Published online Apr 28, 2022. doi: 10.35711/aimi.v3.i2.42
Peer-review started: December 19, 2021
First decision: February 10, 2022
Revised: February 22, 2022
Accepted: April 27, 2022
Article in press: April 27, 2022
Published online: April 28, 2022
Processing time: 129 Days and 22.6 Hours
The pandemic outbreak of the novel coronavirus disease (COVID-19) has highlighted the need to combine rapid, non-invasive and widely accessible techniques with the least risk of patient’s cross-infection to achieve a successful early detection and surveillance of the disease. In this regard, the lung ultrasound (LUS) technique has been proved invaluable in both the differential diagnosis and the follow-up of COVID-19 patients, and its potential may be destined to evolve. Recently, indeed, LUS has been empowered through the development of automated image processing techniques.
To provide a systematic review of the application of artificial intelligence (AI) technology in medical LUS analysis of COVID-19 patients using the preferred reporting items of systematic reviews and meta-analysis (PRISMA) guidelines.
A literature search was performed for relevant studies published from March 2020 - outbreak of the pandemic - to 30 September 2021. Seventeen articles were included in the result synthesis of this paper.
As part of the review, we presented the main characteristics related to AI techniques, in particular deep learning (DL), adopted in the selected articles.
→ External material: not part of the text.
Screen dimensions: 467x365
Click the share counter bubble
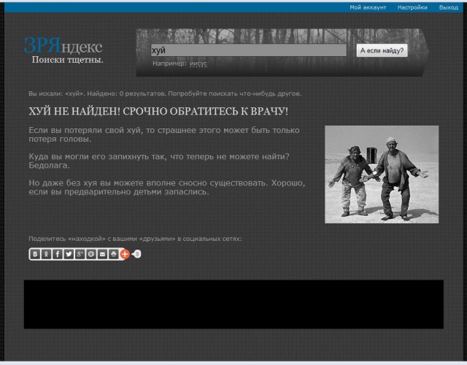136,254

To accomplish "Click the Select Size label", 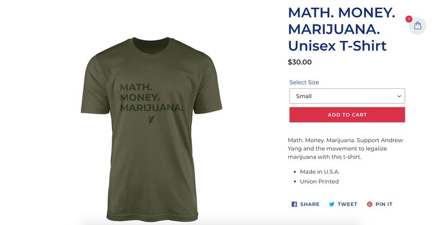I will [304, 82].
A survey was carried out on the type of architectures used, availability of the source code, network weights and open access datasets, use of data augmentation, use of the transfer learning strategy, type of input data and training/test datasets, and explainability.
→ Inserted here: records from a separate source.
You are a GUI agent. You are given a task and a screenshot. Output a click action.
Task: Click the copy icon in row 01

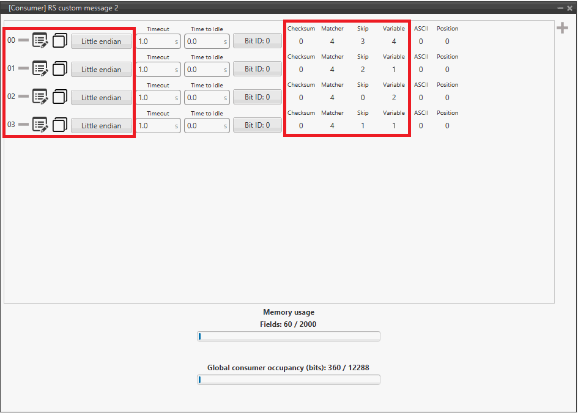(59, 69)
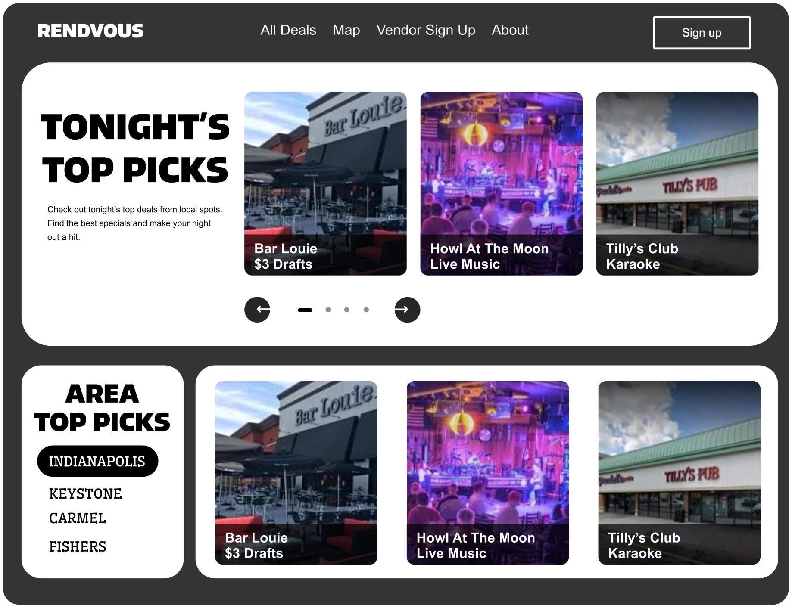Select the Indianapolis area filter
The image size is (792, 608).
point(98,461)
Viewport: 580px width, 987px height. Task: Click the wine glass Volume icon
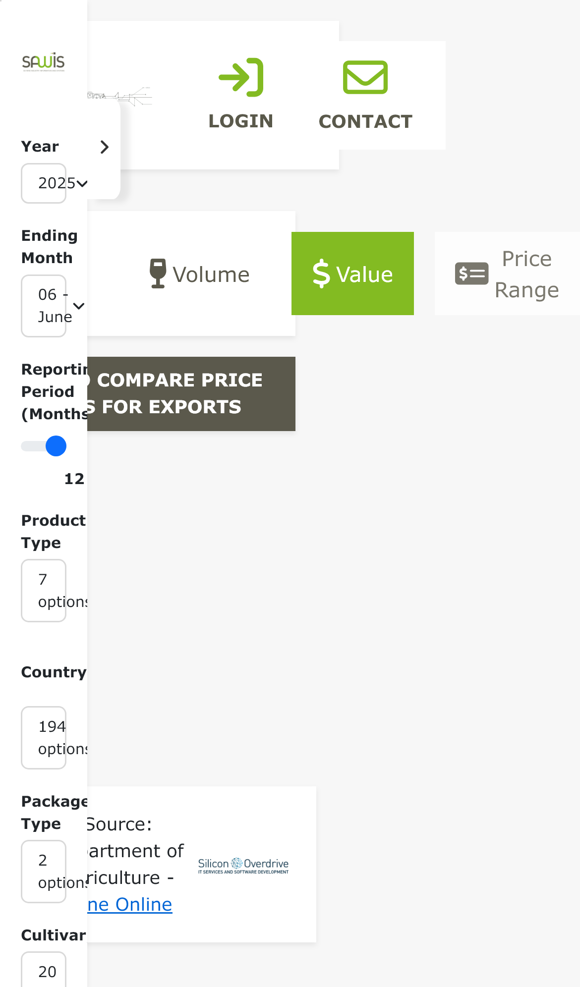pos(158,273)
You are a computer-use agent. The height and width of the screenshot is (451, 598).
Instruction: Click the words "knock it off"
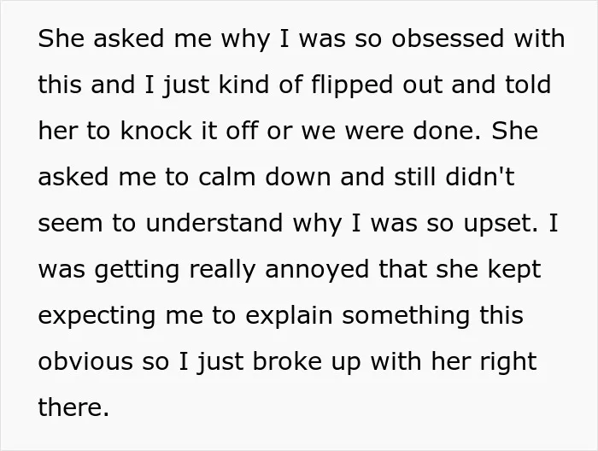(x=189, y=131)
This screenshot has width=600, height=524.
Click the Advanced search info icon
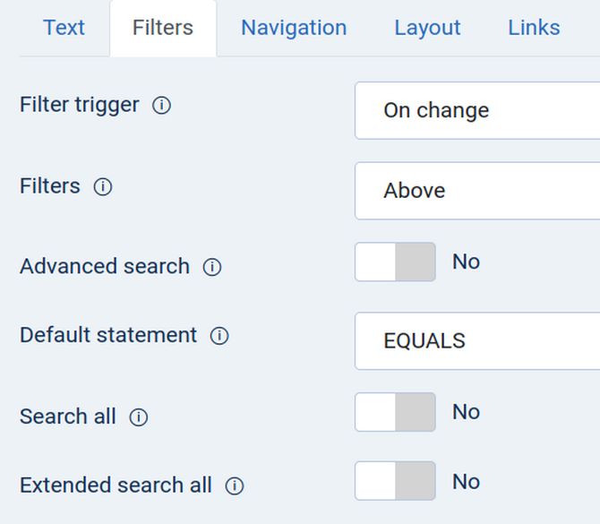pos(212,267)
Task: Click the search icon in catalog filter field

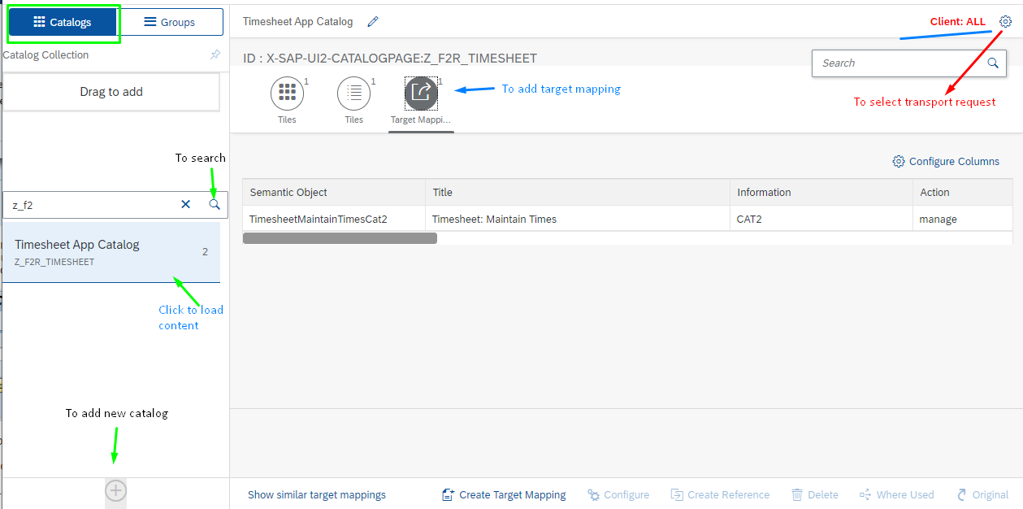Action: 215,205
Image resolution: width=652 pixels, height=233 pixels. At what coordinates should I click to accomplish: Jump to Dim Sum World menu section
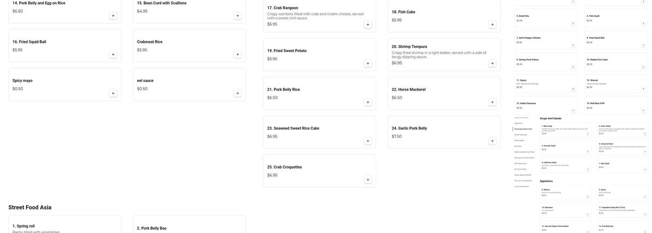520,169
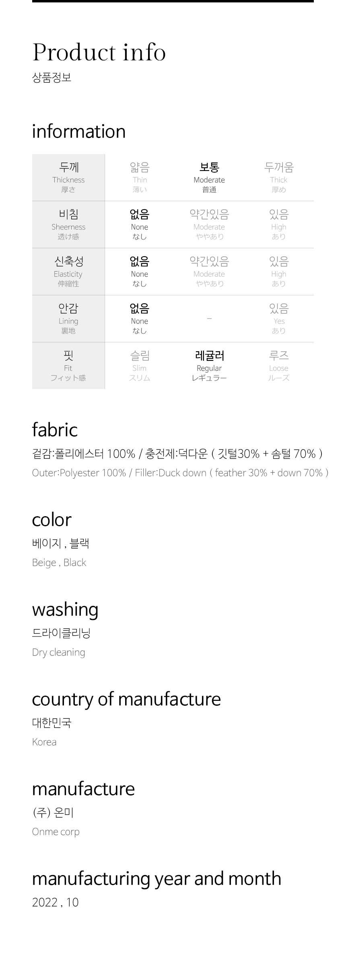The width and height of the screenshot is (346, 968).
Task: Click the Slim fit option
Action: click(x=140, y=366)
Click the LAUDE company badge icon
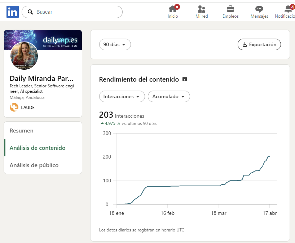This screenshot has height=243, width=295. 13,107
Finally, this review highlighted the existing challenges, including the lack of large datasets of reliable COVID-19-based LUS images to test the effectiveness of DL methods and the ethical/regulatory issues associated with the adoption of automated systems in real clinical scenarios.
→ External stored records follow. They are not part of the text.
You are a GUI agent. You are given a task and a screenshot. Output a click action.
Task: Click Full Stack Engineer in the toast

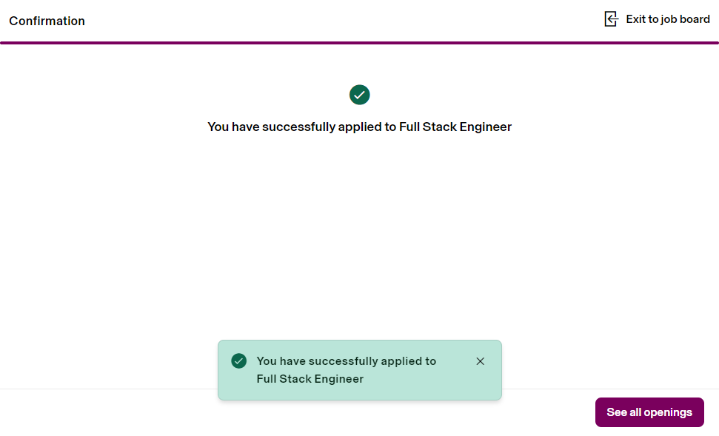310,379
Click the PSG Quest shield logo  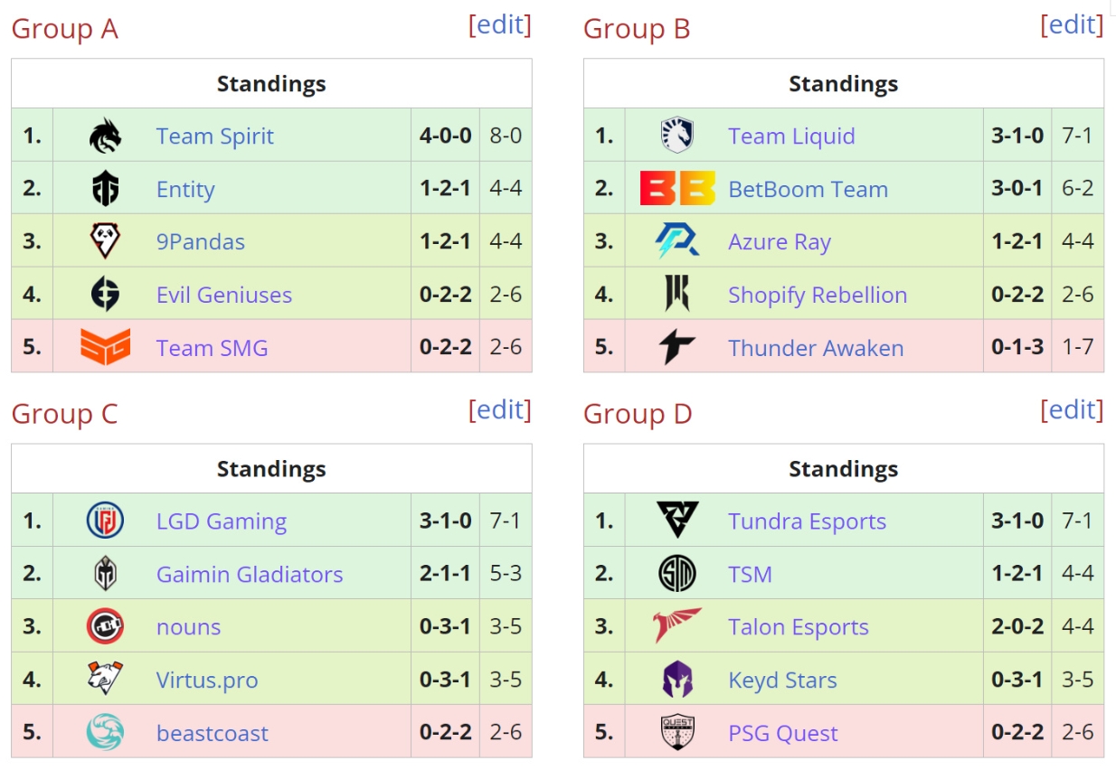(676, 733)
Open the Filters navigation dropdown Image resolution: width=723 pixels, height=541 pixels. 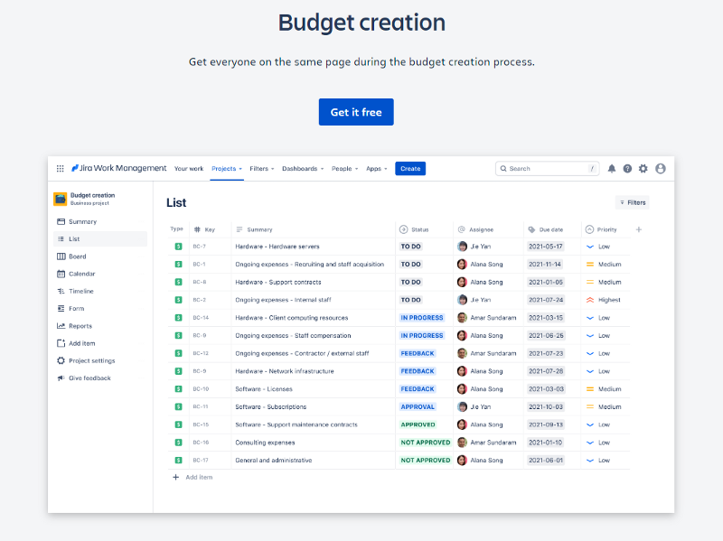[x=260, y=169]
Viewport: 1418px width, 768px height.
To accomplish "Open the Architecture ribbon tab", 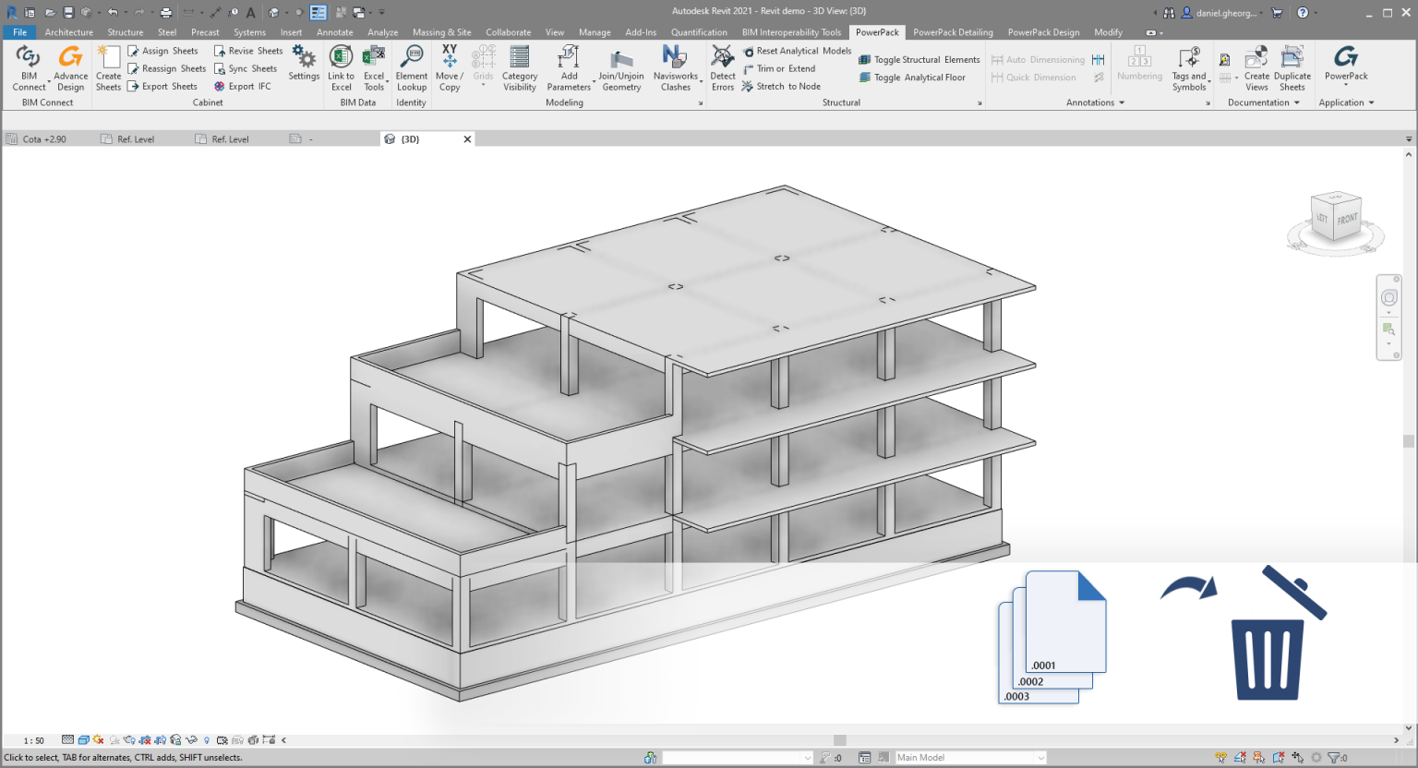I will point(68,31).
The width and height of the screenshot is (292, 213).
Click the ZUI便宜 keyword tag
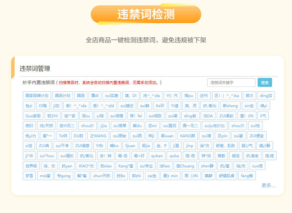257,136
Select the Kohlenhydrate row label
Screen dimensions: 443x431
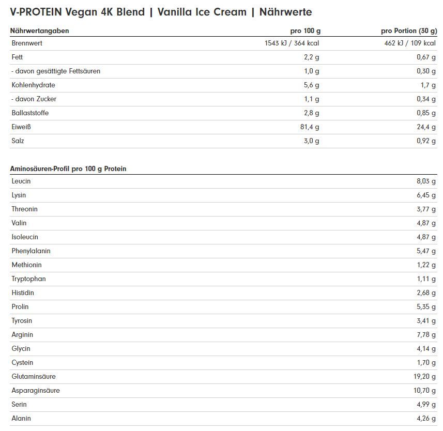point(33,85)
Core Tip: Challenging coronavirus disease 2019 (COVID-19) pandemic through the identification of effective diagnostic and prognostic tools is of outstanding importance to tackle the healthcare system burdening and improve clinical outcomes. Application of deep learning (DL) in medical lung ultrasound may offer the advantage of combining non-invasiveness and wide accessibility of ultrasound imaging techniques with higher diagnostic performance and classification accuracy. This paper overviews the current applications of DL models in medical lung ultrasound imaging in COVID-19 patients, and highlight the existing challenges associated with the effective clinical application of automated systems in the medical imaging field.